IV) Chronic vitamin E deficiency promotes vitamin C deficiency in zebrafish leading to degenerative myopathy and impaired swimming behavior.


Source

Linus Pauling Institute, Oregon State University, Corvallis, OR 97331, USA. 

ABSTRACT

We hypothesized that zebrafish (Danio rerio) undergoing long-term vitamin E deficiency with marginal vitamin C status would develop myopathy resulting in impaired swimming. Zebrafish were fed for 1 y a defined diet without (E-) and with (E+) vitamin E (500 mg α-tocopherol/kg diet). For the last 150 days, dietary ascorbic acid concentrations were decreased from 3500 to 50 mg/kg diet and the fish sampled periodically to assess ascorbic acid concentrations. The ascorbic acid depletion curves were faster in the E- compared with E+ fish (P < 0.0001); the estimated half-life of depletion in the E- fish was 34 days, while in it was 55 days in the E+ fish.
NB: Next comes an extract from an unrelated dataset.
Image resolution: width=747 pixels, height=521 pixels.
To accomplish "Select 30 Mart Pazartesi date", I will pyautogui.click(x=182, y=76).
To assess swimming behavior, zebrafish were monitored individually following a "startle-response" stimulus, using computer and video technology. Muscle histopathology was assessed using hematoxylin and eosin staining on paramedian sections of fixed zebrafish. At study end, E- fish contained 300-fold less α-tocopherol (p < 0.0001), half the ascorbic acid (p = 0.0001) and 3-fold more malondialdehyde (p = 0.0005) than did E+ fish. During the first minute following a tap stimulus (p < 0.05), E+ fish swam twice as far as did E- fish. In the E- fish, the sluggish behavior was associated with a multifocal, polyphasic, degenerative myopathy of the skeletal muscle. The myopathy severity ranged from scattered acute necrosis to widespread fibrosis and was accompanied by increased anti-hydroxynonenal staining. Thus, vitamin E deficiency in zebrafish causes increased oxidative stress and a secondary depletion of ascorbic acid, resulting in severe damage to muscle tissue and impaired muscle function. 
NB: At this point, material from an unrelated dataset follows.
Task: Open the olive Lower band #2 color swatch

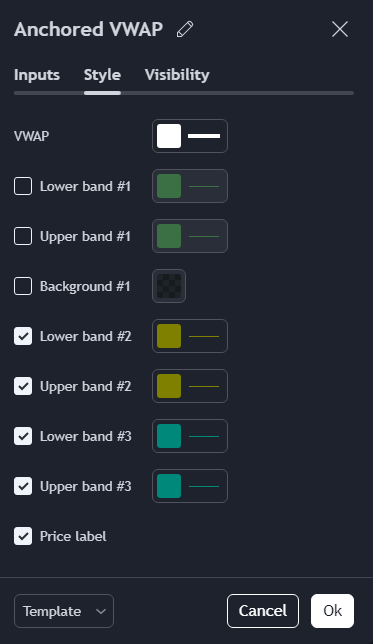Action: click(x=169, y=336)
V) Vitamin E: a dark horse at the crossroad of cancer management Cardenas E, Ghosh R.


Source

Department of Urology, School of Medicine, The University of Texas Health Science Center at San Antonio, San Antonio, TX, USA. 

ABSTRACT

It appears that the story on vitamin E and its role in human health remains incomplete. It is apparent that vitamin E supplementation involves many variables, some of which include its uptake from the intestine, the preference for α-tocopherol, transport by tocopherol specific proteins and lipid transporters and the differential metabolism of different vitamin E isoforms. The fundamental differences within population genetics can have significant implications for the effect that dietary supplementation might have on human health. When evaluating the efficacy of vitamin E prophylactic or therapeutic use in previous and future studies, it is critical to consider dosage to be administered, form of vitamin E and source (such as whether from synthetic or purified from natural sources). Further studies are needed to determine the effects of all vitamin E isoforms on cell growth, tumorigenicity, to clarify its possible use as an adjuvant to existing chemotherapeutics. The Alpha-Tocopherol, Beta Carotene (ATBC) Cancer Prevention Study Group and Selenium and Vitamin E Cancer Prevention Trial (SELECT) studies along with the numerous studies of vitamin E should help guide the next chapter of vitamin E research.